Liebe Leute,

„Wehret den Anfängen!“ Das schrieb eine befreundete Bloggerin kürzlich auf Facebook – mit Verweis auf die NS-Barbarei samt einem aktuellen Bezug. Ich habe vor Dramatisierung gewarnt. Das will ich erklären.

Um nicht völlig missverstanden zu werden: Rechte Ideologen sind mir genauso ein Graus wie Nationalisten. Und Faschisten muss mit aller Macht widerstanden werden – aber klug.

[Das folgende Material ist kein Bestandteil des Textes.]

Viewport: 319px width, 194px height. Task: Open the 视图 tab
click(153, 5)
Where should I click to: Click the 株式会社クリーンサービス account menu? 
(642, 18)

Die Klugheit beginnt damit: Wir wissen längst, dass diejenigen, die ziemlich weit Rechts ihr Unwesen treiben, auch kommunikativ gut organisiert sind. Auch deshalb ist die Fülle an hassgeprägter und menschenverachtender Gülle in den sogenannten sozialen Medien prägend – und nährt den Eindruck, derlei wäre mehrheitsfähig. Wenn auch noch wir, die unverdächtig sind, auf jeden Pups von rechts reagieren… – dann, ja dann nähren wir deren üble Propaganda.

Klare Haltung notwendig

Wichtig allerdings ist, dass diejenigen, die ganz professionell für die Publizistik in diesem Land verantwortlich sind, sich eines anderen Umgangs mit Propaganda und gezielter Provokation befleißigen. Und damit zurück zum Pups: Nicht jeder Schwachsinn muss gesendet oder gedruckt werden. Doch wenn es gesendet oder gedruckt wird, weil es wichtig und relevant ist, dann bedarf es einer klaren Haltung – sprich: Es ist einzuordnen und zu kommentieren. Manchmal geschieht das – oft genug leider nicht.

Wichtig für meine Begriffe ist auch: Ja, es gibt in diesem Land Rassismus, Nationalismus, auch faschistische Wirrköpfe. Aber, großes Aber: Lassen wir uns doch dieses Land nicht kaputt reden. Wir leben in einer freiheitlichen Demokratie mit einem hohen Toleranzniveau. Dass das so bleibt, dafür stehe jeder und jede ein – an seinem und ihrem Platz. Das ist unser aller Bürgerpflicht – gerade angesichts der geplanten Kampagnen der Rechtspopulisten auf europäischer Ebene. Sie wollen Europa und auch unser Land aus den humanen und von Werten gestützten Angeln heben.

Mehr Sonne als Schatten

Und deshalb ist es Zeit, sich auf die Errungenschaften zu besinnen, die uns einen – und eben auch das Positive zu kommunizieren. Der ständige Fokus aufs Negative, auf das, was nicht gut ist, und auf das, wonach sich die Rechtspopulisten sehnen, lässt die Probleme in der Tat größer und die Zukunft furchterregend erscheinen – und das zermürbt.

Deshalb: Es gibt Schatten in diesem Land – aber auch Sonne, viel sogar im weltweiten Vergleich. Die große Mehrheit mag’s hell. Mit den Dunkelmännern (und -frauen) müssen wir leben lernen. Sie gab es schon immer.